Reproduce the passage of the post on building character strengths below from "Building Character Strengths (MC-3)" up to and including "leaves, and fruits.".

### SUPPLIED PASSAGE:
# # # #

Building Character Strengths (MC-3)
In this blog, I would like to provide a bird’s eye-view of virtues and character traits as defined by the reputable VIA Character Institute and point out to a little-known civic organization that promotes character education in our schools.
Building Character Strengths
You can read about character strengths and character improvement on my webpage www.georgevasilca.org/character-traits. Over there, I define what character means and how it’s different from personality. In a nutshell, the character is what is inside us, while personality is the outside expression of our character. Character is the base of an iceberg hidden underwater; personality is the visible tip of the ice. Or, using another metaphor, character is the deep roots of a tree, whereas personality is its visible crown with branches, leaves, and fruits.
Character is one's true nature consisting of a full spectrum of traits such as moral values, a sense of purpose, virtues, self-esteem, identity, and conscience. Character is the essence of who the individual is, what he values and believes, and how he behaves. Doing the right thing the right way for the right reason all the time demonstrates the integrity of the character. This means that more often than not, one has to resist the easier wrongdoing in favor of the tougher right. Character communicates better than one thousand words, but it takes time to be revealed. Good character creates trust and respect, attracts good people, and provides the foundation for meaningful relationships. That is the awesome power of character!
VIA Character Traits
VIA Institute on Character is a pioneer in the new science of positive psychology. Institute’s mission is to help people change their lives by tapping into the power of their own most significant strengths. According to Professor Seligman, one of its founders, “Positive psychology is the scientific study of the strengths that enable individuals and communities to thrive. Positive psychology is founded on the belief that people want to lead meaningful and fulfilling lives, to cultivate what is best within themselves, and to enhance their experiences of love, work, and play”.

# # # #

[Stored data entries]

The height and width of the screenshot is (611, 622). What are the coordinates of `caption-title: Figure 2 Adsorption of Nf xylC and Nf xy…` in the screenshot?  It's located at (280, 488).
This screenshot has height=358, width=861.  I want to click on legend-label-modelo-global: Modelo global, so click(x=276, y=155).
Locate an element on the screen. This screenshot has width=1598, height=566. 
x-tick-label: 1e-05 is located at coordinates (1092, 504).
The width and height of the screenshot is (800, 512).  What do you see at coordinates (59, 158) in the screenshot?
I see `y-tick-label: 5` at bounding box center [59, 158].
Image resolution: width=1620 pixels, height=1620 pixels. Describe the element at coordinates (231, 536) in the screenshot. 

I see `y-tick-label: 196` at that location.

# # # #

### WORKED SOLUTION:
Building Character Strengths (MC-3)
In this blog, I would like to provide a bird’s eye-view of virtues and character traits as defined by the reputable VIA Character Institute and point out to a little-known civic organization that promotes character education in our schools.
Building Character Strengths
You can read about character strengths and character improvement on my webpage www.georgevasilca.org/character-traits. Over there, I define what character means and how it’s different from personality. In a nutshell, the character is what is inside us, while personality is the outside expression of our character. Character is the base of an iceberg hidden underwater; personality is the visible tip of the ice. Or, using another metaphor, character is the deep roots of a tree, whereas personality is its visible crown with branches, leaves, and fruits.